If at block 314, the system determines that the training has not converged, then process 300 proceeds to block 318, where the system adjusts the quantization noise model. In some embodiments, the system may be configured to adjust the quantization noise model such that noise is gradually introduced over multiple iterations of training. The system may be configured to update scalars applied to parameters of the quantization noise model to gradually introduce noise over iterations of training. The system may gradually increase the scalars to increase the level of noise injected during training. As an illustrative example, the quantitative noise model may be a Gaussian distribution Q-U(0,kB) which indicates a Gaussian distribution with mean 0 and standard deviation kB. In this example, the system may adjust the value of the scalar B to adjust the noise injected during training (e.g., by increasing B after each iteration to increase the noise variance). As another example, the quantitative noise model may be a uniform distribution
$Q ∼ U (- \frac{k B}{2}, \frac{k B}{2})$
which indicates a minimum value −kB/2 and maximum value kB/2 of the uniform distribution. The system may adjust the value of B to adjust the noise injected during training (e.g., by increasing B to increase the range of error values). In some embodiments, the system may be configured to determine the value of B using a function calculated after each iteration of training. Equations 3, 4 and 5 below illustrate example functions for determining the value of B.
$\begin{matrix} B = B_{0} T & (3) \\ T (x) = \frac{1}{1 + e^{- f (x)}} & (4) \\ f (x) = \frac{x - center}{\frac{center}{scale}} & (5) \end{matrix}$
In equations 3, 4 and 5 above, B₀is an initial value of B, x is the current training iteration, center is the training iteration at which the function T(x) is at its midpoint, and scale controls the slope of the function. The variables center and scale may be set to control how the quantization noise model is adjusted after each training iteration. As the function T(x) is a sigmoidal function, it is in the range [0, 1]. The function T(x) is initialized at a low value and then increases with each iteration. This makes a variance of the quantization noise model start low and then gradually increase to a maximum value. The gradual increase in variance may allow the training to converge more efficiently.
As indicated by the dashed lines around block 318, in some embodiments, the system may proceed without adjusting the quantization noise model. For example, the system may use the quantization noise model used in one training iteration in a subsequent training iteration without modification to any parameters of the quantization noise model. As an illustrative example, the quantization noise model may be used in all training iterations with full scaling (e.g., B=1 in equation 3) for all iterations. Process 300 would proceed to block 320 without performing the act at block 318.
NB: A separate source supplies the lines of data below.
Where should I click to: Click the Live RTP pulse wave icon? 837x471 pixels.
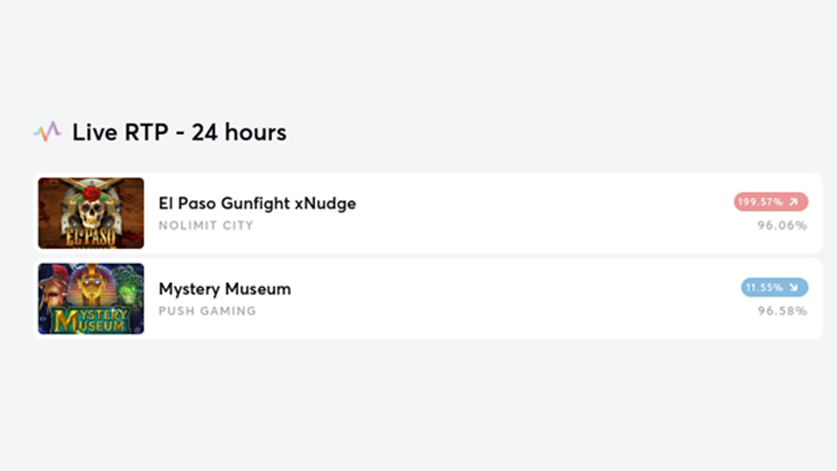coord(47,132)
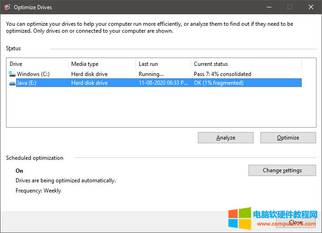This screenshot has height=233, width=322.
Task: Click Hard disk drive cell in Windows (C:) row
Action: coord(90,74)
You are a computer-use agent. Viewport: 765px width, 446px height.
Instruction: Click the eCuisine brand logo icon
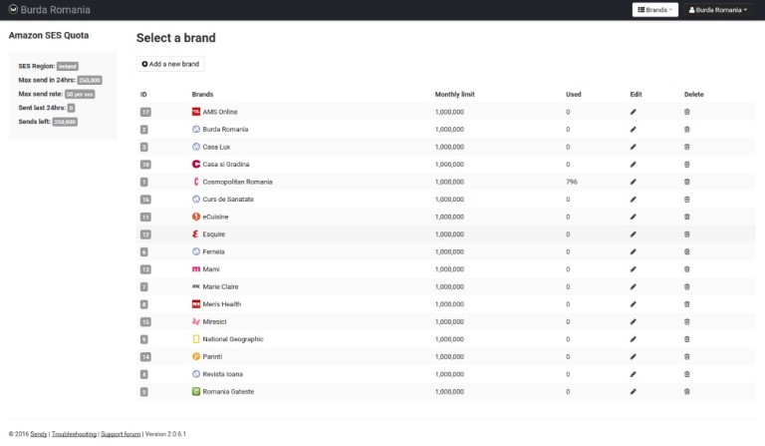[196, 217]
Next, process 300 proceeds to block 320, where the system selects another sample input from the training data. In some embodiments, the system may be configured to select the sample input randomly. After selecting the next sample input, process 300 proceeds to block 304 where the system determines layer output(s) of layer(s) of the neural network.
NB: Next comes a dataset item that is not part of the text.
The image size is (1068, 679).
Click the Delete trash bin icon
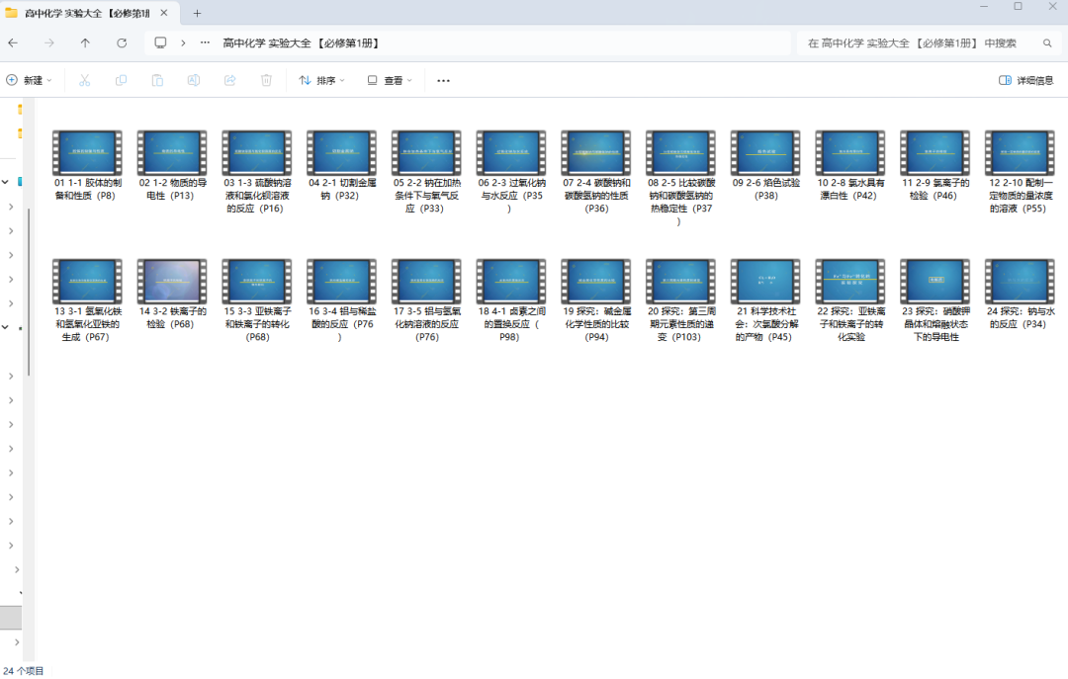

In some embodiments, the system may be configured to inject noise for some sample inputs of the training data and not inject noise for some sample inputs of the training data. For example, each sample input may be a mini-batch and the system may perform noise injection for some mini-batches and not perform noise injection for other mini-batches. In this example, the system may mask some of the mini-batches from noise injection. In some embodiments, the training data may include a first plurality of sample inputs and a second plurality of inputs that is a duplicate of the first plurality of sample inputs. The system may be configured to perform noise injection (e.g., as performed at block 308) for the first plurality of sample inputs and not the second plurality of inputs.
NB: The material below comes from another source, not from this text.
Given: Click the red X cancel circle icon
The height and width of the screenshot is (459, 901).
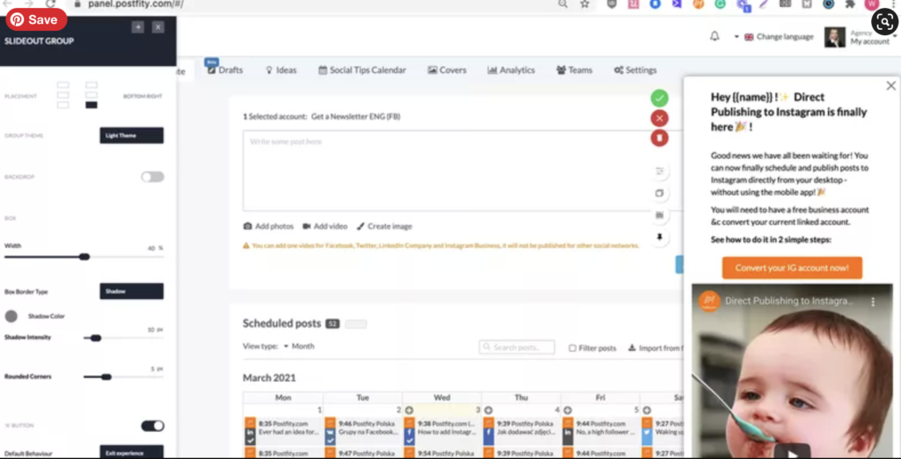Looking at the screenshot, I should tap(659, 119).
If at block 314, the system determines that the training has converged, then process 300 proceeds to block 316, where the system obtains a trained neural network (e.g., trained neural network 108 of FIG. 1). The system may be configured to store parameters of the trained neural network. In some embodiments, the system may be configured to provide the trained neural network to a target device (e.g., target device 104). The system may be configured to provide the trained neural network to the target device by transmitting the trained parameters to the target device. The target device may be configured to use the trained neural network for inference and/or prediction using input data received by the target device.
FIG. 5 illustrates an example process 500 for generating a quantization noise model for a device, according to some embodiments of the technology described herein. Process 500 may be performed by any suitable computing device. For example, process 500 may be performed by training system 102 described herein with reference to FIG. 5.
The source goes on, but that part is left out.